Most stillbirths in Pakistan occur during delivery. Dr Midhet, also a demographer says, in Pakistan, where home deliveries (51.8pc) by unskilled birth (47.9pc) attendants are still common, these deaths could probably be attributed to the inability of the birth attendants to revive a non-breathing newborn.
In addition, it appears that the causes of stillbirths cannot be separated from those that kill mothers.
According to Dr Zulfikar Bhutta, founding chair of the women and child health division at the Aga Khan University, globally 45pc of these deaths can be prevented by adopting 10 cost-effective health care interventions.

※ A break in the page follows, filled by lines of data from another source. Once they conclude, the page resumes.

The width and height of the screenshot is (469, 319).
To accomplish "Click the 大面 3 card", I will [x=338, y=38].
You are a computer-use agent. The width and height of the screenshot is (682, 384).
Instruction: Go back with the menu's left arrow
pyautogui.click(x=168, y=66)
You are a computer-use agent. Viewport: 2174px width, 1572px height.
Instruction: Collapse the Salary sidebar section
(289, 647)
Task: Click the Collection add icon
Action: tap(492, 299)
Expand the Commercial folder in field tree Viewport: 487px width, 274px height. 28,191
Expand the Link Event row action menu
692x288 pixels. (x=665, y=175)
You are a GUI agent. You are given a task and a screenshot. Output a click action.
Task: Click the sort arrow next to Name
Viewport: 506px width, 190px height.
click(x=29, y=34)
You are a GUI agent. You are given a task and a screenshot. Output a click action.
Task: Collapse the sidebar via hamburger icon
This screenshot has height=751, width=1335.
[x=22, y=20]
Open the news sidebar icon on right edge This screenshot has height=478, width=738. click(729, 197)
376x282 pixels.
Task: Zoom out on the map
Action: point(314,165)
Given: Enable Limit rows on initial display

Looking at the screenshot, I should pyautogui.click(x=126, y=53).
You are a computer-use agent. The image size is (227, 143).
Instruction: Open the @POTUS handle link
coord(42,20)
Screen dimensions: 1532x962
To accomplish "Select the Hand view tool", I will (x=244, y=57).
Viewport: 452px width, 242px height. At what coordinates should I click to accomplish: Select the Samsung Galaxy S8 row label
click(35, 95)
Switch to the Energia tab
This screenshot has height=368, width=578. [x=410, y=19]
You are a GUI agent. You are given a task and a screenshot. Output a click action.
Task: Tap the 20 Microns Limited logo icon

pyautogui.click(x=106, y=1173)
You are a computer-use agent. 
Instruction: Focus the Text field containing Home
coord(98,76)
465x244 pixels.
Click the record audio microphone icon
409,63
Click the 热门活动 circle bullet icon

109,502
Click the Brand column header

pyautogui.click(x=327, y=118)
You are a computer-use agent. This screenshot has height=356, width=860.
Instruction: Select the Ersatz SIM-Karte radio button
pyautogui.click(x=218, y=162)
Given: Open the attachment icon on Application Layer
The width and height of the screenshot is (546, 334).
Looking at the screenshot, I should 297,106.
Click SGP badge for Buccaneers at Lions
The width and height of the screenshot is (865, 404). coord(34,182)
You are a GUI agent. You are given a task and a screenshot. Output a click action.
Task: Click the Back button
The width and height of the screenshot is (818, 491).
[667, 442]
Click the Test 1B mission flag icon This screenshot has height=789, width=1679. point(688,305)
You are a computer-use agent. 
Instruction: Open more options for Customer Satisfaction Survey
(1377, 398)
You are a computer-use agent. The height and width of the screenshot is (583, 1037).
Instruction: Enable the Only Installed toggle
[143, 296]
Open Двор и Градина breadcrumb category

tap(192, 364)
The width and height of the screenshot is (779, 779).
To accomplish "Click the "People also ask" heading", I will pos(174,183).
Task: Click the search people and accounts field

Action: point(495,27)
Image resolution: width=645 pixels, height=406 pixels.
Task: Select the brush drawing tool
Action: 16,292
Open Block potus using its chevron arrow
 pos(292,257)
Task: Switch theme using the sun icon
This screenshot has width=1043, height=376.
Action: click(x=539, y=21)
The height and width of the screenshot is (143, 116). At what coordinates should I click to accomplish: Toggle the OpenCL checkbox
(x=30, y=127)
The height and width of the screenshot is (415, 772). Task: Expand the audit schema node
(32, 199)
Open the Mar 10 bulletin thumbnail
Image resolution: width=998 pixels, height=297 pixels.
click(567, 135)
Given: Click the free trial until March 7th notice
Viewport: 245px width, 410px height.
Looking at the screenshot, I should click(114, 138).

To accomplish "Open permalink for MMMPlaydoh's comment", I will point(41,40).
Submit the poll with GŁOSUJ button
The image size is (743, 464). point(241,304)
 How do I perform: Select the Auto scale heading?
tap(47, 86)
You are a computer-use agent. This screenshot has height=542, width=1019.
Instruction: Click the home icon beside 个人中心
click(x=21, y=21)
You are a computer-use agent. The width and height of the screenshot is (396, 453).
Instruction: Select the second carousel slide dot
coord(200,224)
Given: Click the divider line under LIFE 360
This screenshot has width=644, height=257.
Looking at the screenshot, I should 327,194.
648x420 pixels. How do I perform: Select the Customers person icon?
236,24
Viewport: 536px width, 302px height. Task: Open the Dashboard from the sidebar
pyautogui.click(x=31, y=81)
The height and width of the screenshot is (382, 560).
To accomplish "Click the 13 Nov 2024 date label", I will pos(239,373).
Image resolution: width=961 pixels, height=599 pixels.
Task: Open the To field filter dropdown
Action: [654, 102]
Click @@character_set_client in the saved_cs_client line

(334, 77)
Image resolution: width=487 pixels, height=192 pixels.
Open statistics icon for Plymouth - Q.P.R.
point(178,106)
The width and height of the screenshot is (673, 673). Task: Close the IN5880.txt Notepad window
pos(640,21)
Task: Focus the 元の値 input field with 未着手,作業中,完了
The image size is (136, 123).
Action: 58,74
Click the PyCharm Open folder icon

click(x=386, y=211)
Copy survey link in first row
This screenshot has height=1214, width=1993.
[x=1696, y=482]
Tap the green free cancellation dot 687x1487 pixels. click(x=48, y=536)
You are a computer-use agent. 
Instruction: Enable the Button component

Based on randomised trials and observational studies on stillbirths, these include: folic acid fortification; insecticide-treated bed nets; preventive treatment for malaria prevention during pregnancy; syphilis detection and treatment, detection and management of hypertensive disease of pregnancy, diabetes in pregnancy and foetal growth restriction; identification and induction for pregnant women with more than or equal to 41 weeks of gestation and comprehensive basic obstetric care and comprehensive emergency obstetric care.
A pilot study carried out in 2008, in rural Sindh (in 315 villages with a total population of 138,600), found that simple interventions like training of lady health workers and linking them up with the traditional birth attendants significantly reduced the stillbirth rate from 66 to 43 per 1,000.
The silver lining in this scenario is that there is enough evidence available to reduce the risk of stillbirth. Good quality antenatal care and identification of high-risk pregnancies and easy access to emergency obstetric care would greatly improve life chances for mothers and babies in Pakistan.
Malnutrition and infection — are also a precursor to stillbirths and which can be overcome through low-cost antenatal care by the country’s 100,000 or so lady health workers.
These women, covering 60pc of the population, are part of the country’s family planning and primary health care.
Yet, Pakistan remains a maternal and infant hotspot.
The PDHS 2012-13 shows an infant mortality rate of 78 deaths per 1,000 live births.
It also shows a mortality rate of children under five years old of 89 deaths per 1,000 live births and the maternal mortality rate of 276 per 100,000 live births is also far too high.